Organochlorines were vastly used in the past, but are now prohibited for livestock in most countries. Neonicotinoids are not effective against ticks. Carbamates are often not effective enough against ticks.
These veteran acaricides are mostly available as concentrates for topical administration as dips and sprays, or as ready-to-use pour-ons. As a thumb rule, dips are more effective than sprays and pour-ons, simply because sprays and pour-ons do not ensure a complete coverage of the whole body (e.g. ears, udders, perineum, below the tail etc.).

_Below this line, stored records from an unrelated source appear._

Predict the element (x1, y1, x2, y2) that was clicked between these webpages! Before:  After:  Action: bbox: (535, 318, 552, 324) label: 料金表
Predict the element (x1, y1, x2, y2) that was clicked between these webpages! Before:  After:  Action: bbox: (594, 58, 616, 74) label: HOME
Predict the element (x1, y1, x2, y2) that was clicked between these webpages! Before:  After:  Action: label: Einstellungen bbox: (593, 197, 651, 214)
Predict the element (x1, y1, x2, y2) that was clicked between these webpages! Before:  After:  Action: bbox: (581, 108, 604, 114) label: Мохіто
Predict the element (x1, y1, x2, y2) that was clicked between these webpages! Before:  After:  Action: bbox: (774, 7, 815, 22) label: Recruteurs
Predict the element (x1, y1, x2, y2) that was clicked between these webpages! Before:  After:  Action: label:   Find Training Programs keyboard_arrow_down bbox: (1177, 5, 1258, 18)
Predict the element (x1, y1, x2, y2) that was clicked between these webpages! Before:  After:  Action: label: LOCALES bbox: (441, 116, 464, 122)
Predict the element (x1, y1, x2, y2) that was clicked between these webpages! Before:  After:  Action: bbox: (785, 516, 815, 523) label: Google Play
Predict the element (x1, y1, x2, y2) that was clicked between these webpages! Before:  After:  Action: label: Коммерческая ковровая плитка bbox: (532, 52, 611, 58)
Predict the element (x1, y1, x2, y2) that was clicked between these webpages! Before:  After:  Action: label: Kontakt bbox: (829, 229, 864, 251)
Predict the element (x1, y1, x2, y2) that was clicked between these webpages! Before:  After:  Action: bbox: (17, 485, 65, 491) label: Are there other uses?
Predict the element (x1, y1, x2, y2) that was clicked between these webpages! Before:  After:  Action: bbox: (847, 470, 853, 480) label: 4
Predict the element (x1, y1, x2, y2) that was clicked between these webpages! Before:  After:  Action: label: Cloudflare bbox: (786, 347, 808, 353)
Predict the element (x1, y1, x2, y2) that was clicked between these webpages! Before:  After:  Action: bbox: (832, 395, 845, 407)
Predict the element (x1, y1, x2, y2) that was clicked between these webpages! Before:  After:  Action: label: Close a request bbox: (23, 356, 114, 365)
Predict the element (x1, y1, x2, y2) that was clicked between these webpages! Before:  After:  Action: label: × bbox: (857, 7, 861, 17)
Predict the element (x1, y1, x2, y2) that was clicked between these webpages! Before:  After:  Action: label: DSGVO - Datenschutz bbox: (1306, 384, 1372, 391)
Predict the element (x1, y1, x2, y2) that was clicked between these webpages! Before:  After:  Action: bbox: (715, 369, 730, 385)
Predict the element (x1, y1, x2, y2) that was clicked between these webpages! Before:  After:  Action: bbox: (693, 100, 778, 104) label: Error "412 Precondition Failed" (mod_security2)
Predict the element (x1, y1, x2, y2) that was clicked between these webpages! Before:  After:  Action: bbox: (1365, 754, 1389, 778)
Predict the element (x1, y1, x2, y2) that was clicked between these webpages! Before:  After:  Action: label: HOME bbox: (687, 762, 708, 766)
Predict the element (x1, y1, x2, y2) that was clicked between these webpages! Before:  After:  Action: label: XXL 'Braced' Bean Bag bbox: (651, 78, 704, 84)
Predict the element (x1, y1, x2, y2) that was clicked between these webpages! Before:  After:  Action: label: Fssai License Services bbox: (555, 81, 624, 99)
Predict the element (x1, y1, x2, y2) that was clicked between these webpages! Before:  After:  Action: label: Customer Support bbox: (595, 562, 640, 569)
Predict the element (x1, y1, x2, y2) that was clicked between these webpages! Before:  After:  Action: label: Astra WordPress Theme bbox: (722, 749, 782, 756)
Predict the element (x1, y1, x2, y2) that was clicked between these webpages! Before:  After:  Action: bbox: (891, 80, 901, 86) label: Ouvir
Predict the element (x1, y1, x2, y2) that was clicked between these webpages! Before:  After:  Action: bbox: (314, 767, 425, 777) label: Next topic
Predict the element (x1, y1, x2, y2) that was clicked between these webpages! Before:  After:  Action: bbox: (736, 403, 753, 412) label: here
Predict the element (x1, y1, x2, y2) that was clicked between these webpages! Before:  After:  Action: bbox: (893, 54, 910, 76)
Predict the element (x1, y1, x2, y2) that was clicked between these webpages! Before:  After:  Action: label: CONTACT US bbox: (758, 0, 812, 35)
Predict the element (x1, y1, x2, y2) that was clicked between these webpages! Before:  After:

Neither macrocyclic lactones (e.g. doramectin, eprinomectin, ivermectin, moxidectin), nor tick development inhibitors (fluazuron) ensure adequate control of Dermacentor ticks on livestock (or any other multi-host tick species) or horses. This means that there are no systemic tickicides suited for controlling Dermacentor ticks in livestock or horses, and consequently neither injectables, nor drenches nor feed additives.
|If available, follow more specific national or regional recommendations or regulations for tick control.|
Resistance of Dermacentor ticks to tickicides
There are no reports on serious resistance problems of Dermacentor ticks on livestock, horses or pets.
This means that if a tickicide fails to achieve the expected efficacy, chance is almost 100% that either the product was unsuited for Dermacentor control, or it was used incorrectly. Incorrect use is the most frequent cause of failure of antiparasitics.